▼

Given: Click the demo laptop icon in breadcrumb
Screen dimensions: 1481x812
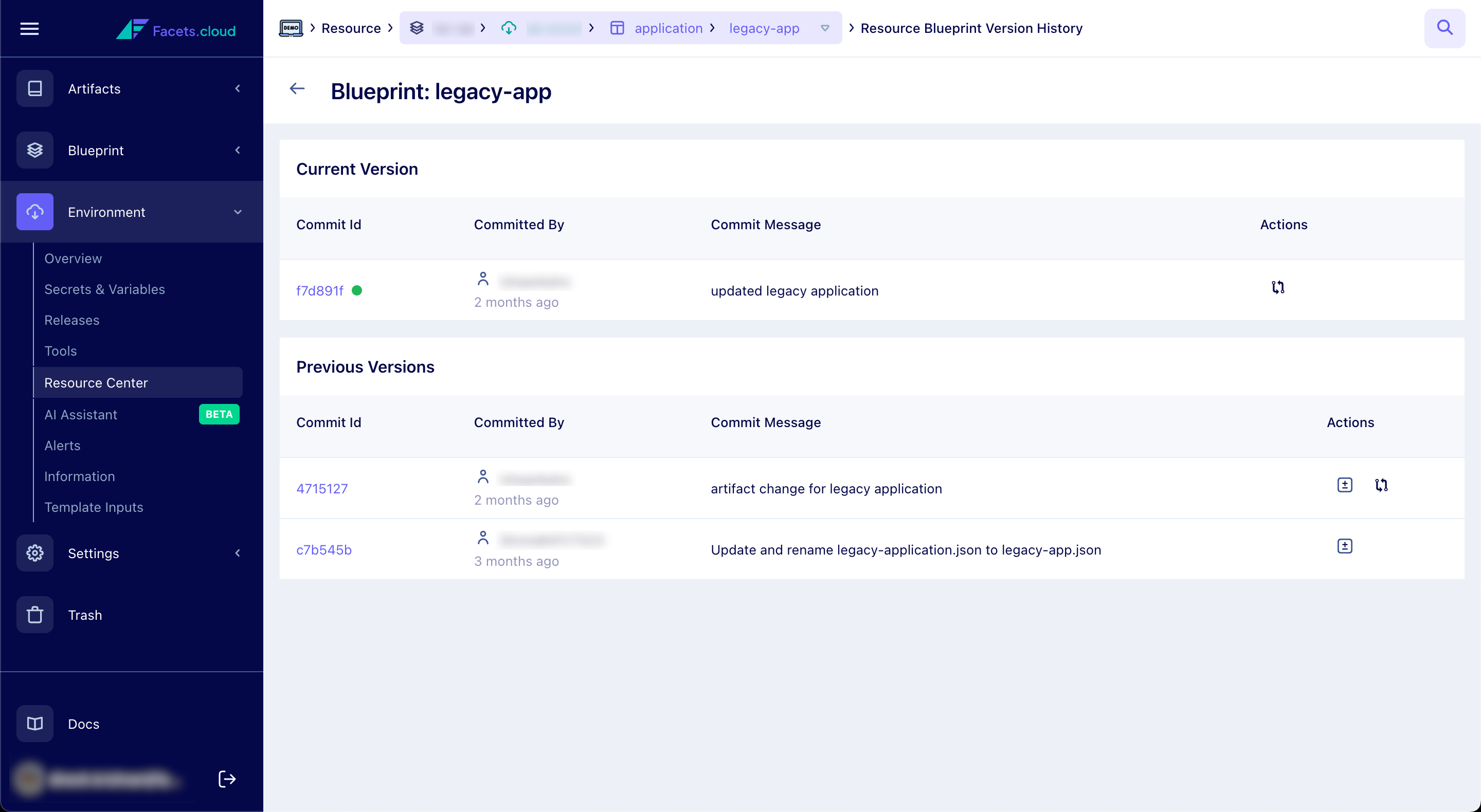Looking at the screenshot, I should pyautogui.click(x=291, y=28).
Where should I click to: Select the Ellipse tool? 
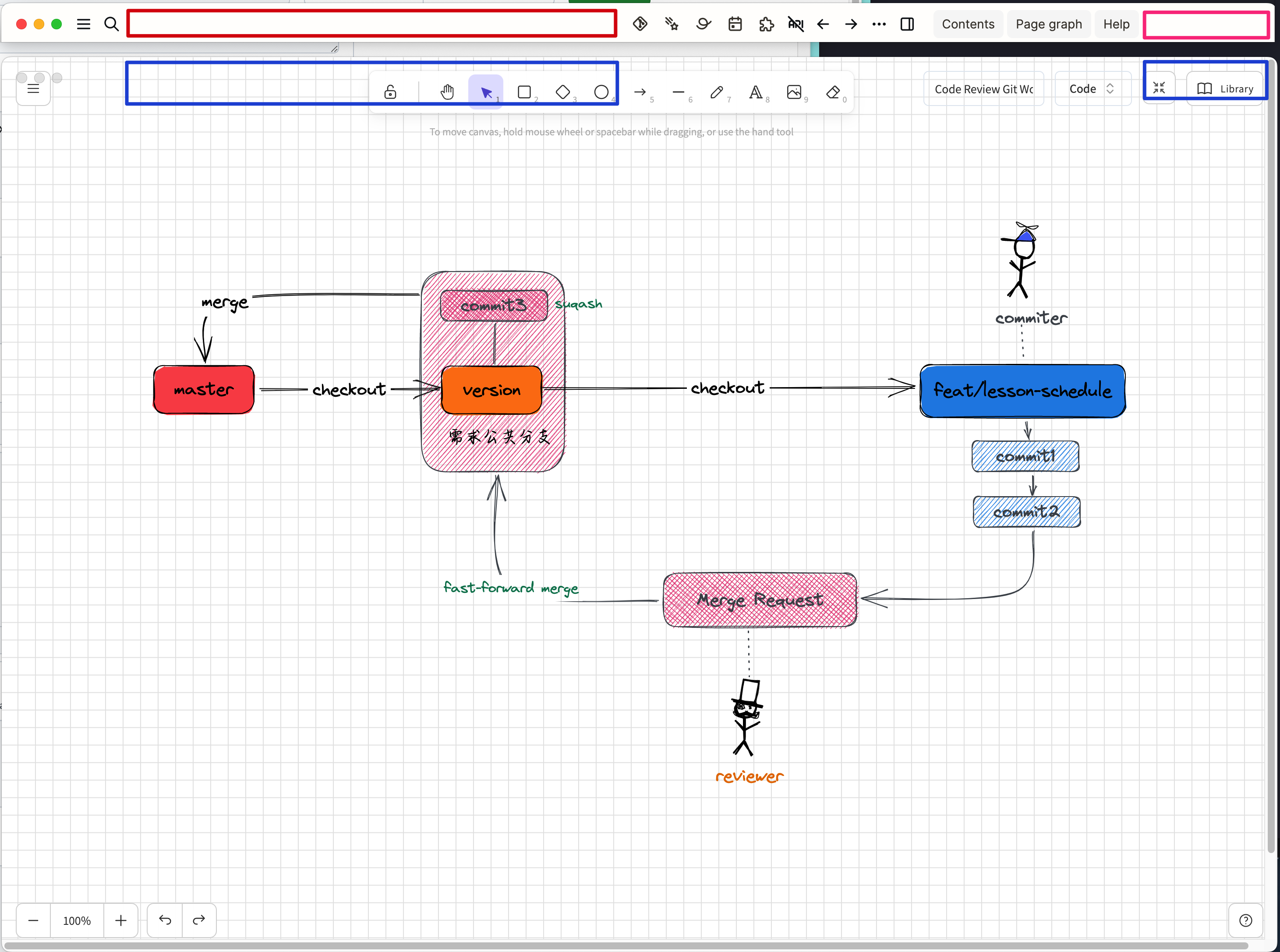(x=601, y=92)
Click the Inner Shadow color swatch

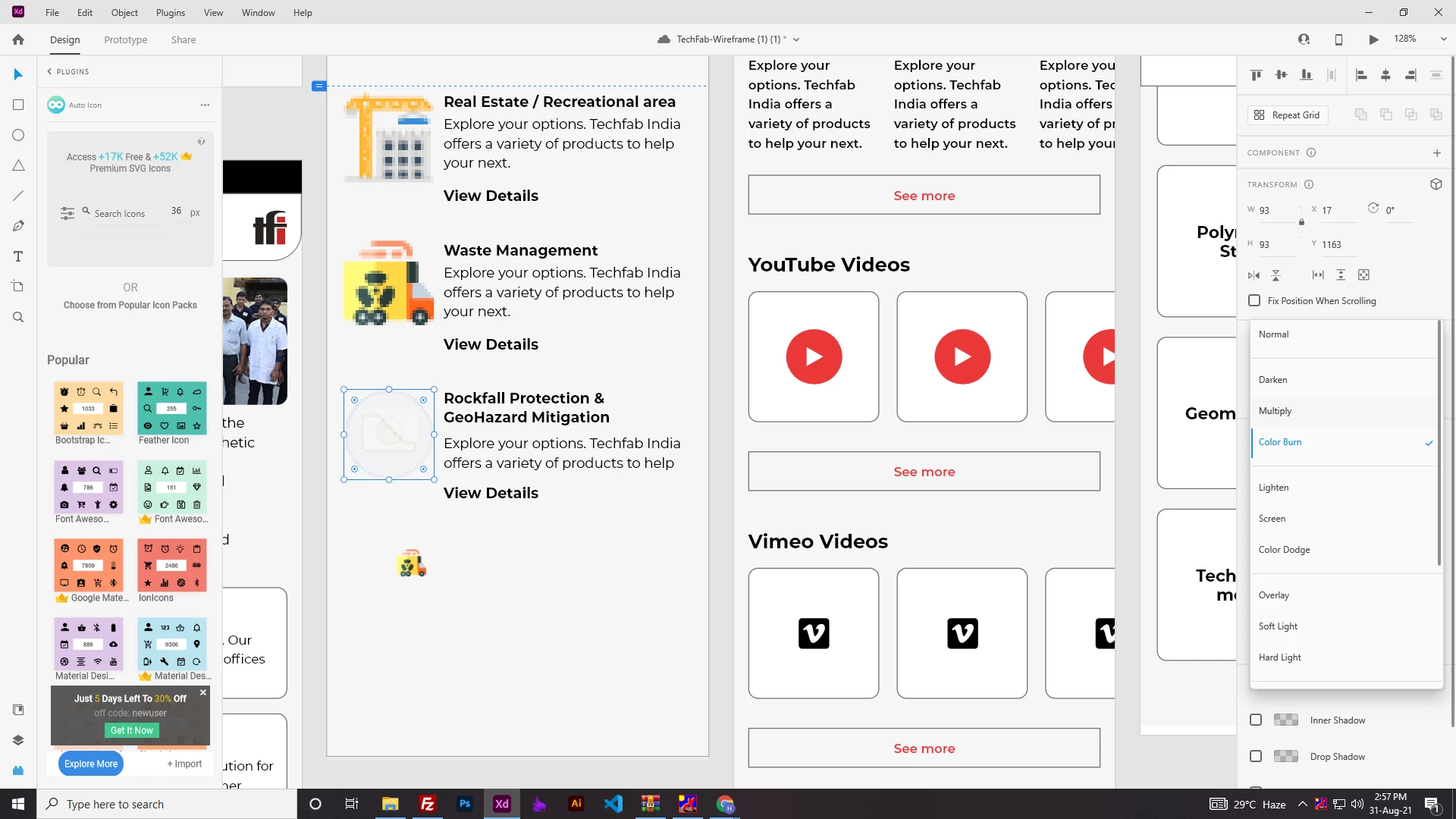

▲

TASK GOAL >> Leave out every picture, and copy exactly the lines from the line that contains "Screen dimensions: 1481x812" through the end of the material.

SOLUTION FOR THIS EXERCISE >>
Screen dimensions: 1481x812
Looking at the screenshot, I should pyautogui.click(x=291, y=28).
Where should I click to: Select the Ellipse tool? 
(x=601, y=92)
Click the Inner Shadow color swatch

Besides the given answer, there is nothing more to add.